In his letter to the Ephesians, St. Paul is trying to explain to them the unique and special qualities of being a Christian. As we as Catholics have become more mainstream in our society, we may tend to try to lessen our differences from others. Paul’s point is that we are different, that we look at life and society in a different way. This is, of course, a challenge for us and for all Catholics. Observe those who on the surface are Catholic throughout our country and our society. How many of them compromise Catholic beliefs to appear like others? Do we? As Paul indicates, if we are truly pursuing our faith as a way of life, we must be willing to change and to “be renewed in the spirit of your minds, and put on the new self, created in God’s way in righteousness and holiness of truth.”
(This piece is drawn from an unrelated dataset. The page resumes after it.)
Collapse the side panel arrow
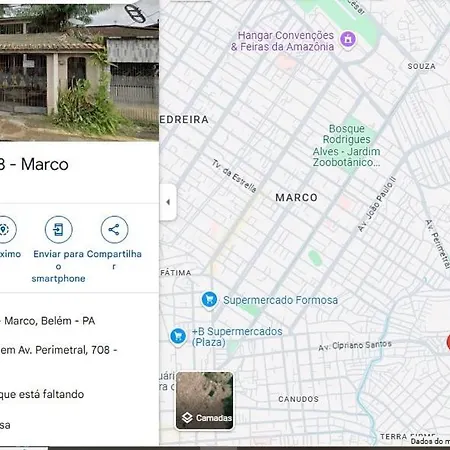 point(168,202)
In the Gospel from John, part of that discourse on the Bread of Life, Jesus prompts us to see the gift He gives us, that Bread of Life. Our Gospel readings for the past few weeks have emphasized this special gift from the Lord. From His feeding of the 5,000 about which we received the Word last week to this week’s declaration Christ broadens our understanding of the meaning of the Eucharist. Jesus is the Bread of Life who brings life to all who receive Him. This is fundamental to our beliefs and practices. In the First Reading from Exodus God delivered Israel from Egypt and He provided them with food so they could live while crossing the desert. That food was real food. However, it only sustained them in this life. Jesus as the Bread of Life not only sustains us here and now, but in a life that will endure forever. Every time we celebrate the Eucharist we celebrate the paschal mystery by which Jesus offers Himself as a sacrifice, and through that offering He is raised from the dead. Our participation in His dying and rising is through the Eucharist.